Enhancing Certifiable Robustness via a Deep Model Ensemble
This work addresses the need for more reliable and robust machine learning models in adversarial settings, though it is incremental as it builds upon existing certified robustness methods.
The authors tackled the problem of improving certified robustness in deep model ensembles by developing RobBoost, an algorithm that optimizes model weighting based on a guaranteed robustness certificate, resulting in enhanced robustness and better clean accuracy compared to naive averaging.

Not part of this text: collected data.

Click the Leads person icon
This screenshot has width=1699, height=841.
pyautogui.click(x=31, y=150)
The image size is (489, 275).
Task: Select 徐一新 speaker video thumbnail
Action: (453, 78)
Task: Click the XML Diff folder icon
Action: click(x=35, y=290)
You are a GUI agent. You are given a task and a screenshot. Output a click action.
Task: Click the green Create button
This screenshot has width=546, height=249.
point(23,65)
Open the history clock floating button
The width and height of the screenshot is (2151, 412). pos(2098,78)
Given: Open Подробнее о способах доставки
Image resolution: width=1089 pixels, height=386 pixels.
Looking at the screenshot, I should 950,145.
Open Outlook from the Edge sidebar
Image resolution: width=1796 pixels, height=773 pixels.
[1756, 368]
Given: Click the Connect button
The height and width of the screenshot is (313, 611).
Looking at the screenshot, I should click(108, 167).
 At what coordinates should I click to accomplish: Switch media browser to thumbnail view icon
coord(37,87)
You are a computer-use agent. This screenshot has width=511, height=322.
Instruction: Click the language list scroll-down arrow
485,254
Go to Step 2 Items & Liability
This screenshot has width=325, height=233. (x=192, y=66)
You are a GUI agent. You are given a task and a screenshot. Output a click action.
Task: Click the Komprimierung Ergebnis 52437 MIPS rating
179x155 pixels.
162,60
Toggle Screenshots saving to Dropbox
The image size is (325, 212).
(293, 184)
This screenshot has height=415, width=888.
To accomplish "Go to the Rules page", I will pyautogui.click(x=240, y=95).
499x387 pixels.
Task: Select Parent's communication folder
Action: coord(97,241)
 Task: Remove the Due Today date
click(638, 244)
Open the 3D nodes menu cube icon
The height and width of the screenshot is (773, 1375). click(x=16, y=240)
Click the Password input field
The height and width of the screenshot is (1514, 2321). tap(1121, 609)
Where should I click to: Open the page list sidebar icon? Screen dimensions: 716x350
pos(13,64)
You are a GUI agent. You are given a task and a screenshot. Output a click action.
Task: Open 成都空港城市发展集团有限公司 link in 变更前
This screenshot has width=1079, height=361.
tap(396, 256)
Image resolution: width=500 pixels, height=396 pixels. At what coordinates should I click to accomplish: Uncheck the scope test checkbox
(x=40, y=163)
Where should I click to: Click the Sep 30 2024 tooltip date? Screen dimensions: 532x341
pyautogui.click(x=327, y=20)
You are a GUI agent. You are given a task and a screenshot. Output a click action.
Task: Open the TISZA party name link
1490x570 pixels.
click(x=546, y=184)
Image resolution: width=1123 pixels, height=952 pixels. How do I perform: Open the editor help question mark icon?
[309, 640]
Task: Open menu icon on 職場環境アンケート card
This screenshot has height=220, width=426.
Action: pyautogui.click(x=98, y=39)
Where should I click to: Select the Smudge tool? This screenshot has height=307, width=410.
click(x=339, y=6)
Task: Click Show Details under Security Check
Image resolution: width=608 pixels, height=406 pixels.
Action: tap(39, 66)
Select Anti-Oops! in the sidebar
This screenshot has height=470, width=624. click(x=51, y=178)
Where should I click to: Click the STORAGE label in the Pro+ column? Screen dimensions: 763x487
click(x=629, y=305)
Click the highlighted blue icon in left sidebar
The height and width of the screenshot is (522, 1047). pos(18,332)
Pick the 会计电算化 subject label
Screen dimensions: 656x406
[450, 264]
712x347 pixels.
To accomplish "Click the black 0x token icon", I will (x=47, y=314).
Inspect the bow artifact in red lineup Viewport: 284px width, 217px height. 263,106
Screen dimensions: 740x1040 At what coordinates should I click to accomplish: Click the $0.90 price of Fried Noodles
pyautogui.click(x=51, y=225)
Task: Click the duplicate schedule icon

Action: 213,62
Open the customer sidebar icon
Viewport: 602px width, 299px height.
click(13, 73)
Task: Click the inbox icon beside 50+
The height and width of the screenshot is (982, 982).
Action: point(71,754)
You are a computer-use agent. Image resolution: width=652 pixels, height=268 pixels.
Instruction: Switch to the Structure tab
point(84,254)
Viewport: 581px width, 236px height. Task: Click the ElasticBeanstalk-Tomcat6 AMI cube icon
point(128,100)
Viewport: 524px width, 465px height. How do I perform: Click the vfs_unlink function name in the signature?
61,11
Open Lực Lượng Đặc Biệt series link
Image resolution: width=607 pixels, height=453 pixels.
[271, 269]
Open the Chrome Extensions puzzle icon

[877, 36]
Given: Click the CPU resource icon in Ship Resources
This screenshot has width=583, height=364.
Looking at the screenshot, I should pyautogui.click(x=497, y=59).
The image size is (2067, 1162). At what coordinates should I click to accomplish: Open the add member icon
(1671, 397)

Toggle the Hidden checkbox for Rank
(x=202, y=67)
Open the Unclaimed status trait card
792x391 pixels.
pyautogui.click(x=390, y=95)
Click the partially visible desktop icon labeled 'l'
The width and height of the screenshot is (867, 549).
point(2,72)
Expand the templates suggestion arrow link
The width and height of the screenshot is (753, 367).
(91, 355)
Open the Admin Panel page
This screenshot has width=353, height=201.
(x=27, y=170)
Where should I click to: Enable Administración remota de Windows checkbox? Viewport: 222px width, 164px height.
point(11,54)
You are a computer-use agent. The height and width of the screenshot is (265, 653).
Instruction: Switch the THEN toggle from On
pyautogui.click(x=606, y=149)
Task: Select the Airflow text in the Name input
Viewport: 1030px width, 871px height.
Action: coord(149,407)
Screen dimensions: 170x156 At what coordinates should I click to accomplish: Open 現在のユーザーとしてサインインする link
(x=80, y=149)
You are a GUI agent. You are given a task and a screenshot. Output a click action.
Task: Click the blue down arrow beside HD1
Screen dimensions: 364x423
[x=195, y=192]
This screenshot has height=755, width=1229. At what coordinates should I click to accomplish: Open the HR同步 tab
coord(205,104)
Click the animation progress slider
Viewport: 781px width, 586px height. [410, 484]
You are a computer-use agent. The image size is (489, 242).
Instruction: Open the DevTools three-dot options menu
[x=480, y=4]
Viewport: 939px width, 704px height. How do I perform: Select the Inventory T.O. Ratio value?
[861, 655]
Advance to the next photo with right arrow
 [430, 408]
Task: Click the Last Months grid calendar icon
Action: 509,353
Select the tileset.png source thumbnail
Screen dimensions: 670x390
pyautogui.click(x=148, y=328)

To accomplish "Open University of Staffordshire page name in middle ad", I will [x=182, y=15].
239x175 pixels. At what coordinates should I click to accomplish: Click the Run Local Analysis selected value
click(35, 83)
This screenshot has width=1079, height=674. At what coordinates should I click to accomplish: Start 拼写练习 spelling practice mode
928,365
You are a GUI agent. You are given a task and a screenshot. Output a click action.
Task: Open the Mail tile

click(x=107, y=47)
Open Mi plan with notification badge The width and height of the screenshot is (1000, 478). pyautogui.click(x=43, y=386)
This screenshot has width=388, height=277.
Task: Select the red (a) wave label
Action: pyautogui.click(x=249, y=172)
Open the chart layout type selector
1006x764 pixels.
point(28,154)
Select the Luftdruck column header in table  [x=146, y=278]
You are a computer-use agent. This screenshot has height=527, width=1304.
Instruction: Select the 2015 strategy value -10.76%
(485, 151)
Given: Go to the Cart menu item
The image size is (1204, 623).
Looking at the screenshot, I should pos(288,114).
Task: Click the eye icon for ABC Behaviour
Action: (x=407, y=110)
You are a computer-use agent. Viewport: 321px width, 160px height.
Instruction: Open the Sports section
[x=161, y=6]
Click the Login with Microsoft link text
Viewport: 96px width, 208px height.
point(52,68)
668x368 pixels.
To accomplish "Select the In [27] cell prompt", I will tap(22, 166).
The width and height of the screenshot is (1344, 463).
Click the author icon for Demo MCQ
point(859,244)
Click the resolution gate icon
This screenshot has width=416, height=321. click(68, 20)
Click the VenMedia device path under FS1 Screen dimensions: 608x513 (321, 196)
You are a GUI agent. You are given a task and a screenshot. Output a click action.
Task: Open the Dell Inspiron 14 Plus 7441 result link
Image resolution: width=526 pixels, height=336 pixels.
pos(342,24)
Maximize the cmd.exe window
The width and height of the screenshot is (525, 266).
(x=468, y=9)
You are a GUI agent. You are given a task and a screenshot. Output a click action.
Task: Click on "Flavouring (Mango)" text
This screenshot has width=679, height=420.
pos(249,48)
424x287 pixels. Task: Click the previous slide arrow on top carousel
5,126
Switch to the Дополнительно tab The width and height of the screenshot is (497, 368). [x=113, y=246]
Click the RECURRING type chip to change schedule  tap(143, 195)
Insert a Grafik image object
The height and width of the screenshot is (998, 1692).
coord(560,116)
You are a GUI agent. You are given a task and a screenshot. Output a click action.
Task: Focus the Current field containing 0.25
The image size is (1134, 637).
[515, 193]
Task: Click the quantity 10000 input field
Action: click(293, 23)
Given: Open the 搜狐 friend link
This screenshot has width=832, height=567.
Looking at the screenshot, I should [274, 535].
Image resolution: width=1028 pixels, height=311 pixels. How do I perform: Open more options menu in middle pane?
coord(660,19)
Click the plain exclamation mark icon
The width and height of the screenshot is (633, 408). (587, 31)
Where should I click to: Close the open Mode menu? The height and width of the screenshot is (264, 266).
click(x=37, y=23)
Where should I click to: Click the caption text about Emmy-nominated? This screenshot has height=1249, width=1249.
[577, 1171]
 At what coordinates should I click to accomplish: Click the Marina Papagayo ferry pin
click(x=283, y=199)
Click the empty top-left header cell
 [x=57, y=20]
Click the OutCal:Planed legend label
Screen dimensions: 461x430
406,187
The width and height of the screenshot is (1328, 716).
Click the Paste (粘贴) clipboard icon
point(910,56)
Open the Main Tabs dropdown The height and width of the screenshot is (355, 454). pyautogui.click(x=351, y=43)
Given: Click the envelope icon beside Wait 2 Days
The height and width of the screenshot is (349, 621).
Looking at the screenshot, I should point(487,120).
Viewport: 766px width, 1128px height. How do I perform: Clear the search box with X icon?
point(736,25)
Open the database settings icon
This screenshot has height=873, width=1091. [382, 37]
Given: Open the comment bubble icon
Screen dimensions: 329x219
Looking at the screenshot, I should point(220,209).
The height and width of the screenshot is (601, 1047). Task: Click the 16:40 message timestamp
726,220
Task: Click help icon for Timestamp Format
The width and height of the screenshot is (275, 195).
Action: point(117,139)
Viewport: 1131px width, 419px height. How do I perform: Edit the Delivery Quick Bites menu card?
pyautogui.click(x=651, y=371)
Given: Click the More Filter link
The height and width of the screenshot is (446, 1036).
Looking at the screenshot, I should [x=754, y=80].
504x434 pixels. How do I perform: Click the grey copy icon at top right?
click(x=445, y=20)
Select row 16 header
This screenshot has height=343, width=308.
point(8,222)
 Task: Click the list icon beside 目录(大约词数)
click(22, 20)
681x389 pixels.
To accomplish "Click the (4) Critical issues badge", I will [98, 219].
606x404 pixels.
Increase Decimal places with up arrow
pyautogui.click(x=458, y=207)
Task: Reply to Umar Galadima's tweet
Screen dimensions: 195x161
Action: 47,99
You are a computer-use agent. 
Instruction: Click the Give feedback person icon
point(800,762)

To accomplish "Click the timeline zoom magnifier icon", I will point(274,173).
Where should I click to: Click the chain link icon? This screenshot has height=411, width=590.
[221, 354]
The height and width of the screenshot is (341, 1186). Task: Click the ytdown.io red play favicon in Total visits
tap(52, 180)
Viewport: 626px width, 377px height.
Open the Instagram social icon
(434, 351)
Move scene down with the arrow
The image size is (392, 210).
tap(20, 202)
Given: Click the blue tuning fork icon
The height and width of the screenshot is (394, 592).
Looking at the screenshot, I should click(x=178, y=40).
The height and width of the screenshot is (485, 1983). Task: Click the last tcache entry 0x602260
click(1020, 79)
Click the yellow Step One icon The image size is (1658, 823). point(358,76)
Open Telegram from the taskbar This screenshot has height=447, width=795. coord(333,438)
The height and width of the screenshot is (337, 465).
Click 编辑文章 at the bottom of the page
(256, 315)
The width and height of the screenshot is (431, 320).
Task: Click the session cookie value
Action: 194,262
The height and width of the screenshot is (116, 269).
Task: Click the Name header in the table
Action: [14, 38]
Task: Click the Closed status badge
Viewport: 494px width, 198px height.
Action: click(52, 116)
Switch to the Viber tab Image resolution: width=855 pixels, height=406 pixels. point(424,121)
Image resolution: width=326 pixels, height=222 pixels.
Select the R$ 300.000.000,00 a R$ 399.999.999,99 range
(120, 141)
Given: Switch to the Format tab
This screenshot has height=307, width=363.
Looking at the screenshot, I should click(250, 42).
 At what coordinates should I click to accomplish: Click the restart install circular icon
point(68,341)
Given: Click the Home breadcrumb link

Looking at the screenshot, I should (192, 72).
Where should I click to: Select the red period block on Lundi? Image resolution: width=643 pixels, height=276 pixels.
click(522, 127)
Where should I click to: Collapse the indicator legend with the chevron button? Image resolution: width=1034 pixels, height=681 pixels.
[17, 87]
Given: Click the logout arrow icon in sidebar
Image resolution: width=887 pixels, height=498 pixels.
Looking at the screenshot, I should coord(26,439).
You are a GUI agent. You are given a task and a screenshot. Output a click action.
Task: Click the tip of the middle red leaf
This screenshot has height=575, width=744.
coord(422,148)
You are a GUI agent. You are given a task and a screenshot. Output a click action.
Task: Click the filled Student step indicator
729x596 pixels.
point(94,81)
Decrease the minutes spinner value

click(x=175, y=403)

We propose an algorithm to enhance certified robustness of a deep model ensemble by optimally weighting each base model. Unlike previous works on using ensembles to empirically improve robustness, our algorithm is based on optimizing a guaranteed robustness certificate of neural networks. Our proposed ensemble framework with certified robustness, RobBoost, formulates the optimal model selection and weighting task as an optimization problem on a lower bound of classification margin, which can be efficiently solved using coordinate descent. Experiments show that our algorithm can form a more robust ensemble than naively averaging all available models using robustly trained MNIST or CIFAR base models. Additionally, our ensemble typically has better accuracy on clean (unperturbed) data. RobBoost allows us to further improve certified robustness and clean accuracy by creating an ensemble of already certified models.